**SET PROBLEM**
Repeat, word for word, the stretch from "As you can see, I" through "the mesh lines?" in the post on pulling mesh-line points out of a Plot3D.

# Extracting points from the MeshFunctions of Plot3D

I am trying to extract the points from the mesh lines of a 3D plot. (Not my actual function.)

   p = Plot3D[Sin[x]^2*Cos[y], {x, -1, 1}, {y, -1, 1},  MeshFunctions -> {#1^2+#2^2 &}]


I found a similar question here. So I used the code suggested:

p2 = p // Cases[#, GraphicsComplex[Line_, ___] :> Line] &;
p3 = Flatten[p2, 1];
ListPlot[p3[[All, 1 ;; 2]]]


As you can see, I am getting a bunch of points that are not on the mesh lines. When I increase the PlotPoints, it gets even worse.

How can I extract only the points on the mesh lines?

**COLLECTED DATA**
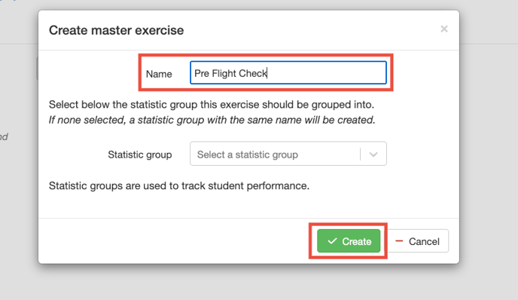Click the dialog footer beside Create

coord(175,240)
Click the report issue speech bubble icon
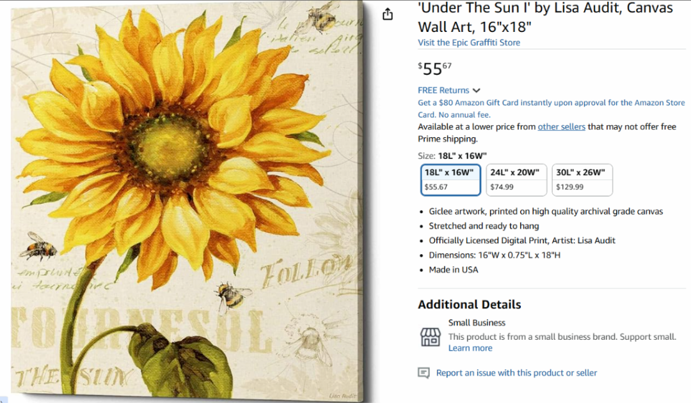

**ANSWER TO THIS EXERCISE**
As you can see, I am getting a bunch of points that are not on the mesh lines. When I increase the PlotPoints, it gets even worse.

How can I extract only the points on the mesh lines?